November was a quiet month for reading, mostly because I was travelling a lot! I was only at home for eight (eight!!) days in the whole month, but here's what I was reading:
For Better Book Club we read The Fraud by Zadie Smith which I touched on briefly last month. It was really good!! Zadie Smith is the best! It gave me slightly GOLDEN HILL vibes in the sense that I didn't really know where it was going for a while, but I tend to take books very much at face value and assume it will work itself out in the end, which it did, brilliantly. Everyone in book club really liked it, we pretty much only had good things to say. I still regret not going over to Zadie Smith when I saw her in a bar once to tell her how much I admire her. Oh well, maybe she'll read this. Book club was so long ago I can't really remember what any of our thoughts are, I should probably make notes or something next time.

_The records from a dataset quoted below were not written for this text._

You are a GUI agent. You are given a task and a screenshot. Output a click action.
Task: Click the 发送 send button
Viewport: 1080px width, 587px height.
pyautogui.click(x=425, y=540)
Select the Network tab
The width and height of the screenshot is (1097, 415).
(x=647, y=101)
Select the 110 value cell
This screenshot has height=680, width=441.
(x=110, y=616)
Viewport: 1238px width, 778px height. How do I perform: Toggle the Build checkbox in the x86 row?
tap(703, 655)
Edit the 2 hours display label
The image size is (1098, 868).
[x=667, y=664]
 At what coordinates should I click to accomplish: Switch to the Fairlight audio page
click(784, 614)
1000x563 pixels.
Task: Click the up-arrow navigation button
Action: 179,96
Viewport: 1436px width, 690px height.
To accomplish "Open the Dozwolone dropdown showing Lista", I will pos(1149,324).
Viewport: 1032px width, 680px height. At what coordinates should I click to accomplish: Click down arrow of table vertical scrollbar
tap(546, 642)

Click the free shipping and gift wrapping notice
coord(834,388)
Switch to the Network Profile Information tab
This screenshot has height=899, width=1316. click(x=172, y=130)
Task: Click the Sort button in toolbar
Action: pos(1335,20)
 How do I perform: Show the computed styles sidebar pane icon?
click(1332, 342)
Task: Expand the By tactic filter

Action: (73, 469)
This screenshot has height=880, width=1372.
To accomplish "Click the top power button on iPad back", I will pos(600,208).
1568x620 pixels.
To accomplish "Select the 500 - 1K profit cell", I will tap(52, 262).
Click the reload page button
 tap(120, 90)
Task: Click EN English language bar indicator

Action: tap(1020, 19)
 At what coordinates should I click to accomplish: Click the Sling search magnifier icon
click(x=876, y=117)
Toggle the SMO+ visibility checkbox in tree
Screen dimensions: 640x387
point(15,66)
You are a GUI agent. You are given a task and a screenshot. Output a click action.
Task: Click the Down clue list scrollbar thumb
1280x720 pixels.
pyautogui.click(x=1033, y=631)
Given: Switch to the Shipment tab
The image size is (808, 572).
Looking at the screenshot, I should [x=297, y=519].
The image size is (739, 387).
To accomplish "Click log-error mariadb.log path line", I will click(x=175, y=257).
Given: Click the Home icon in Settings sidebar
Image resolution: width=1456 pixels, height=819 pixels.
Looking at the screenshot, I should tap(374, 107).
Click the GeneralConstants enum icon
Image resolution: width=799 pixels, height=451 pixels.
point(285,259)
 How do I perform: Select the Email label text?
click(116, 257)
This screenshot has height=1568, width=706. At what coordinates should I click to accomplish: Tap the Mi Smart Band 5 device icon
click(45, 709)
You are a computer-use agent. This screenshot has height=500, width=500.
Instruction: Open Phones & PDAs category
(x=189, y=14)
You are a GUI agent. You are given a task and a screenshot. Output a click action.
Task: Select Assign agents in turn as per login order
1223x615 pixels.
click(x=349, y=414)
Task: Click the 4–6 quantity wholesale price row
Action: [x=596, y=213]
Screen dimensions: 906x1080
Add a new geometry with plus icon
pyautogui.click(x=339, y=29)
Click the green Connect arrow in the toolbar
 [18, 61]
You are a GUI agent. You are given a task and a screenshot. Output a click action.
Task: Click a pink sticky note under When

We're reading Middlemarch now and I usually hate Ye Olde Timey Bullshit lol so I imagine I will have some reckons.
Still cracking on with Quarterly Essay, I read Lifeboat, by Michelline Lee. It was terribly depressing (are they all??). I worked in Aged Care for three years, and we had some interactions with the NDIS because of having NDIS clients in Residential Aged Homes (which we were working on unpicking). The only good thing anyone ever said about the NDIS is that at least it's not Aged Care, which is a pretty low bar if you ask me.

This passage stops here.